MUM Organic Farms Promote Health and Sustainability

Since the 1970s, Maharishi University of Management has offered freshly-prepared wholesome meals in its dining halls. In 1999, the University decided to switch to organic produce as Maharishi began to warn about the potential dangers of GMOs (genetically modified organisms). In 2003, the University founded MUM Organic Farms to ensure the quality and freshness of the produce used in the kitchen.

MUM Organic Farms has been certified organic for five years and grows vegetables, herbs, and fruits on ten acres of land and in three greenhouses, the largest being one full acre. Five or six days a week, workers harvest and deliver the produce to the MUM kitchen and to the MUM Golden Dome Market on campus where it is used or sold the same day.

“There aren’t very many grocery stores where a lot of the produce in the store is harvested that morning,” said Steve McLaskey PhD, Director of MUM Farms. Dr. McLaskey has been working on the farm since the beginning and has been director since 2006.
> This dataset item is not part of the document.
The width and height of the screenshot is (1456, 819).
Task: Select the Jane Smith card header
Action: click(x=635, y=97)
Thanks to the large greenhouses, the growing season extends throughout the whole year. During the past winter, Dr. McLaskey received a grant from the Leopold Center for Sustainable Agriculture to test the feasibility of growing produce in a large unheated greenhouse in the winter in Iowa. The research was innovative due to the large size of the greenhouse, as previous studies examined the method in smaller greenhouses. Experimenting with various row covers, the farm successfully grew crops throughout the winter, reducing fossil fuel usage by 88% and saving $18,000.

In addition to being certified organic, the farm uses sustainable growing methods including drip irrigation and composting food scraps from the MUM food service. Dr. McLaskey is currently experimenting with soil biology, following the recommendations of Elaine Ingham, Adjunct Professor of Sustainable Living at MUM and American soil biology researcher recognized around the world as a leader in soil microbiology.
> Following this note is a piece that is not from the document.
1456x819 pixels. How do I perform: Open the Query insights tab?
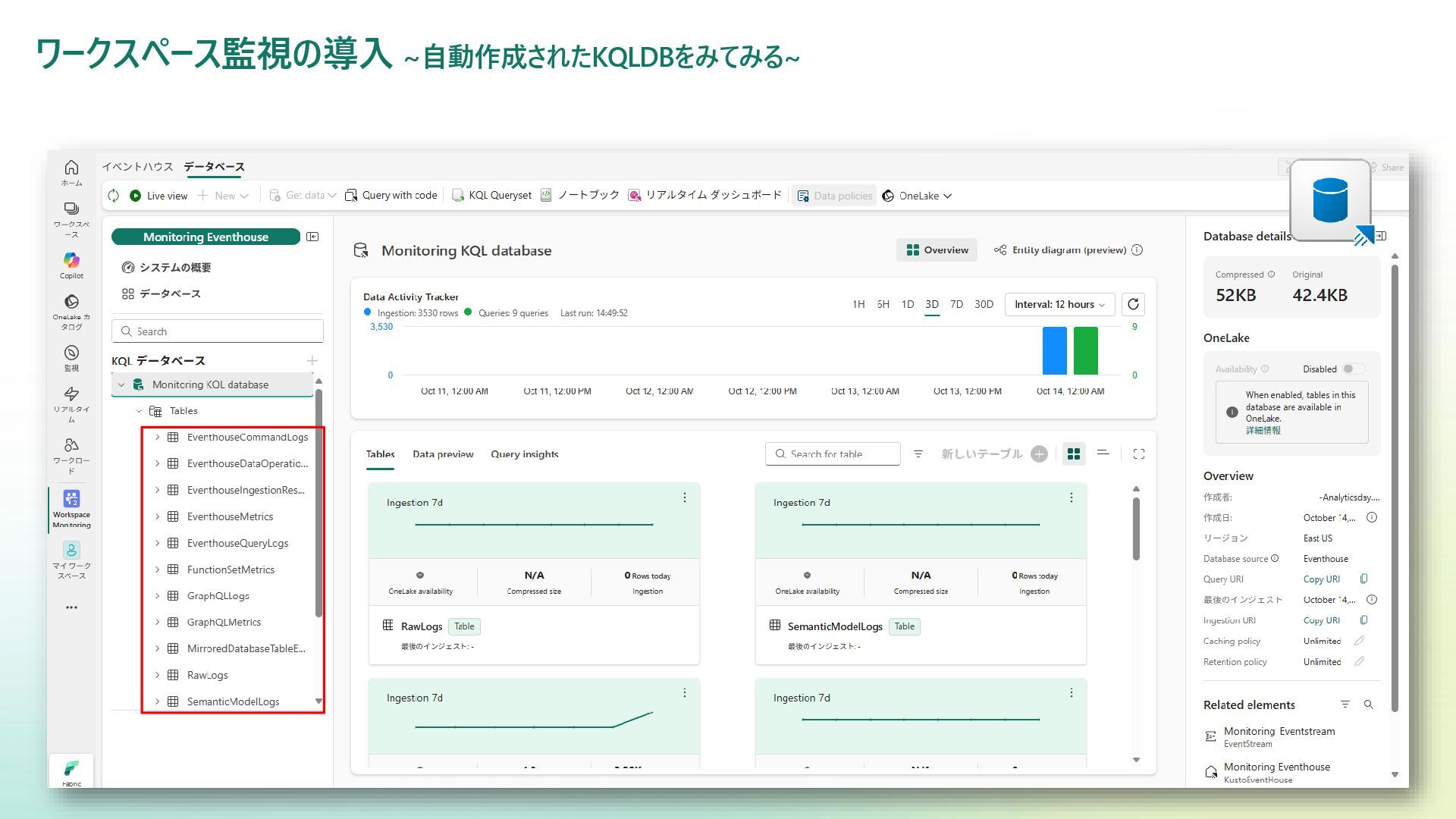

“Students can participate in the farm by doing work-study,” said Dr. David Fisher, head of the Sustainable Living Department. “They can also do an internship and have that count towards their degree.” Courses in permaculture, organic agriculture, market gardening, and soil biology teach students the skills they need on the farm.

Growing and serving organic food provides students and campus residents with healthy meals necessary for the growth of consciousness and also contributes to MUM’s efforts to become a sustainable campus.